→ About this task:
Output nothing except the lines from the one containing "The image size is (852, 478)." through the final line of the data, both included, typed exactly, minus the pictures.

Extracted data entries:
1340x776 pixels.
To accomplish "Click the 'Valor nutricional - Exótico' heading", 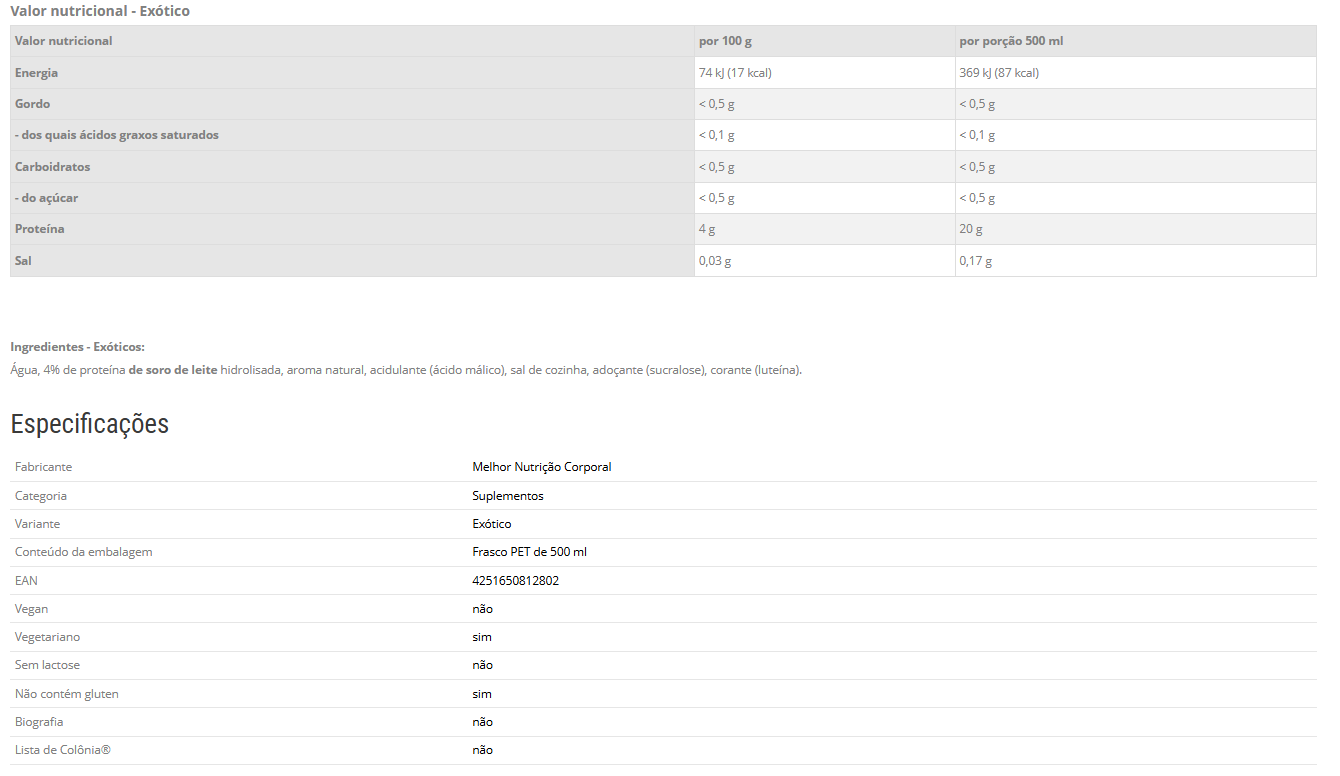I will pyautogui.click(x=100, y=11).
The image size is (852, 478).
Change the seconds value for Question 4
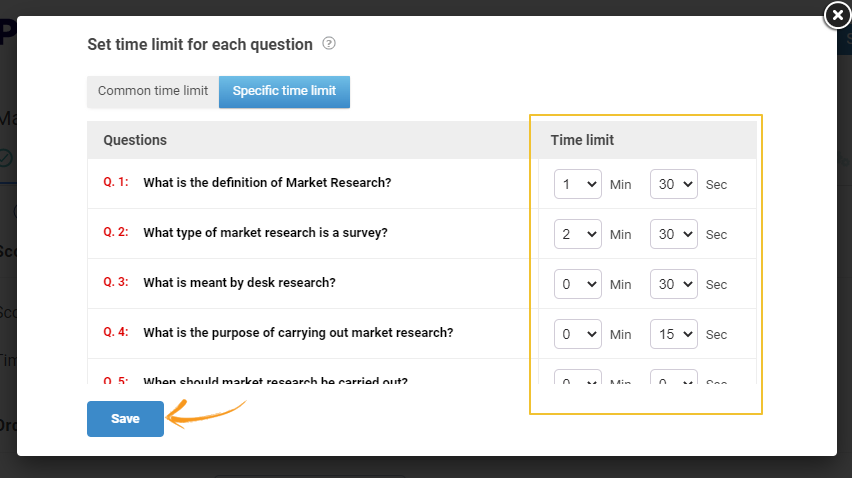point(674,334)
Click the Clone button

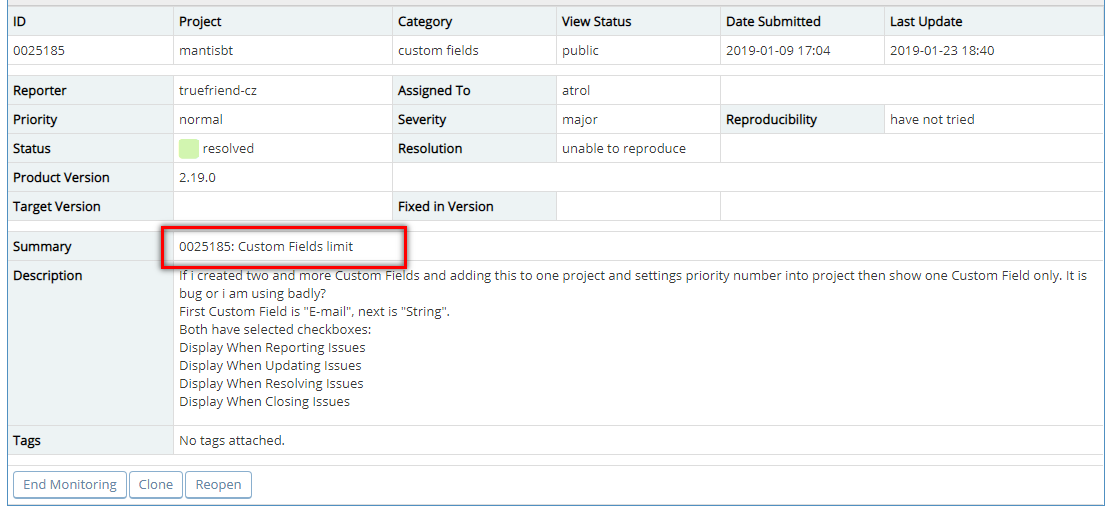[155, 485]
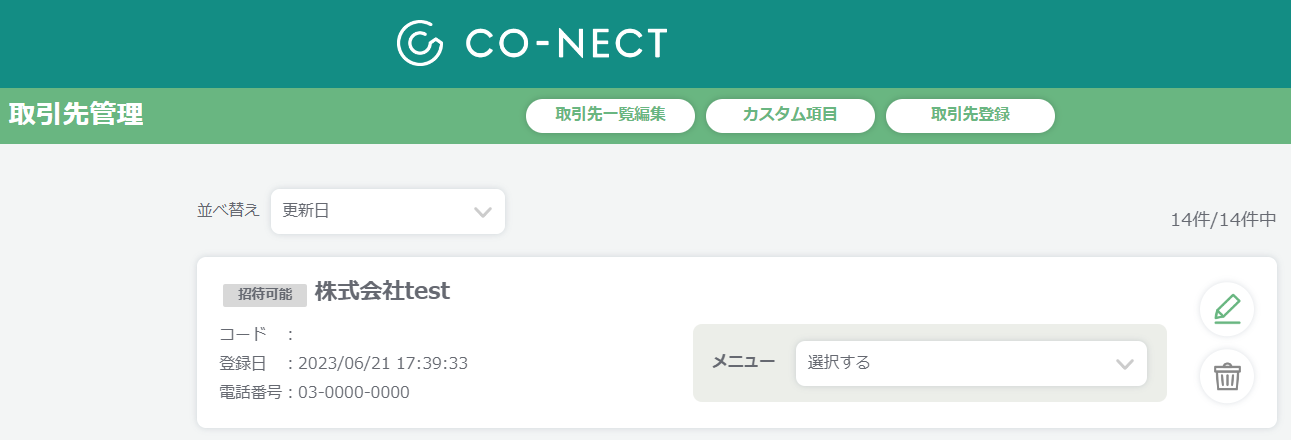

→ Written solution:
The image size is (852, 478).
Change the seconds value for Question 4
point(674,334)
Click the Clone button

[155, 485]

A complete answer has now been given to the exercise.